▶ **TEXT FOR ANALYSIS**
Thanks for working on improvements to the Flink Docker container images.
This will be important as more and more users are looking to adopt
Kubernetes and other deployment tooling that relies on Docker images.

A generic, dynamic configuration mechanism based on environment variables
is essential and it is already supported via envsubst and an environment
variable that can supply a configuration fragment:

https://github.com/apache/flink-docker/blob/09adf2dcd99abfb6180e1e2b5b917b288e0c01f6/docker-entrypoint.sh#L88
https://github.com/apache/flink-docker/blob/09adf2dcd99abfb6180e1e2b5b917b288e0c01f6/docker-entrypoint.sh#L85

This gives the necessary control for infrastructure use cases that aim to
supply deployment tooling other users. An example in this category this is
the FlinkK8sOperator:

https://github.com/lyft/flinkk8soperator/tree/master/examples/wordcount

On the flip side, attempting to support a fixed subset of configuration
options is brittle and will probably lead to compatibility issues down the
road:

https://github.com/apache/flink-docker/blob/09adf2dcd99abfb6180e1e2b5b917b288e0c01f6/docker-entrypoint.sh#L97

Besides the configuration, it may be worthwhile to see in which other ways
the base Docker images can provide more flexibility to incentivize wider
adoption.

▶ **PARTS OF THE EXERCISE**
a - Answer these questions about the Flink Docker post:
(i) Besides envsubst, what already supports dynamic configuration?
(ii) Which deployment tool is given as an example?
(iii) What two problems does the post attribute to supporting a fixed subset of configuration options?
b - Set down, word for word, the part of the Flink Docker post starting at "Thanks for working" and ending at "on Docker images.".
c - Which web addresses appear in the Flink Docker post? List every one.

▶ **AVAILABLE DATA**

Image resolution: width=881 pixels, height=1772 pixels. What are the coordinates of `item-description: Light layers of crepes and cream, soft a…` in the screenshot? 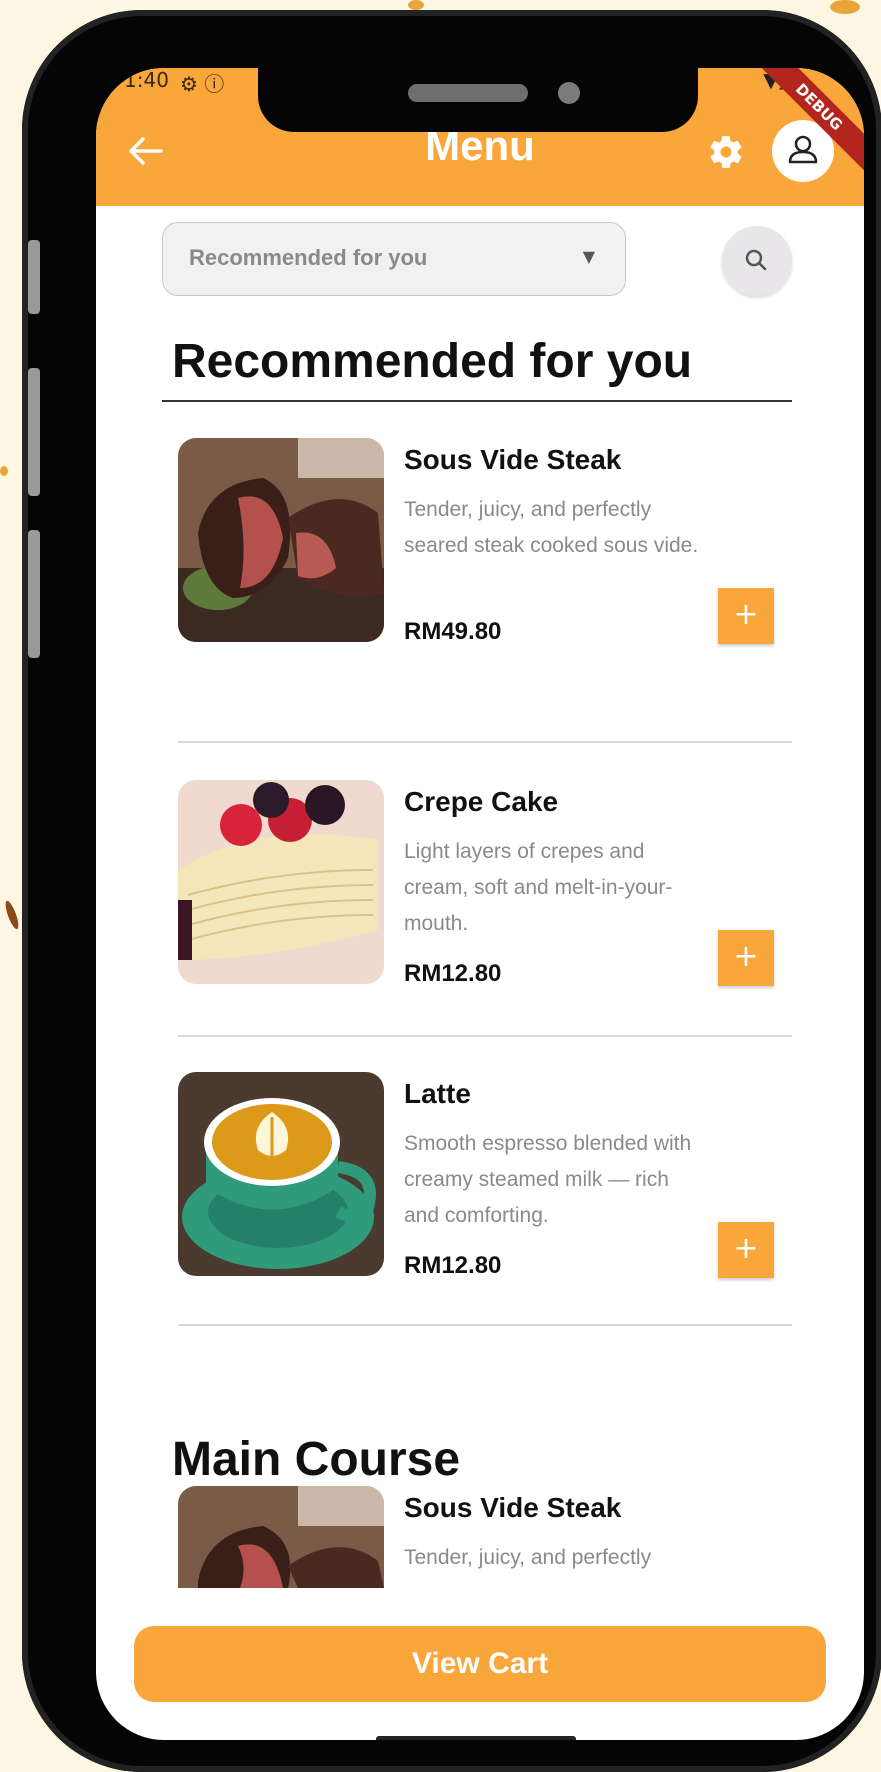 It's located at (538, 888).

▶ **ANSWERS BY ITEM**
a -
(i) An environment variable that can supply a configuration fragment.
(ii) The FlinkK8sOperator.
(iii) It is brittle, and it will probably lead to compatibility issues down the road.

b -
Thanks for working on improvements to the Flink Docker container images.
This will be important as more and more users are looking to adopt
Kubernetes and other deployment tooling that relies on Docker images.

c -
https://github.com/apache/flink-docker/blob/09adf2dcd99abfb6180e1e2b5b917b288e0c01f6/docker-entrypoint.sh#L88
https://github.com/apache/flink-docker/blob/09adf2dcd99abfb6180e1e2b5b917b288e0c01f6/docker-entrypoint.sh#L85
https://github.com/lyft/flinkk8soperator/tree/master/examples/wordcount
https://github.com/apache/flink-docker/blob/09adf2dcd99abfb6180e1e2b5b917b288e0c01f6/docker-entrypoint.sh#L97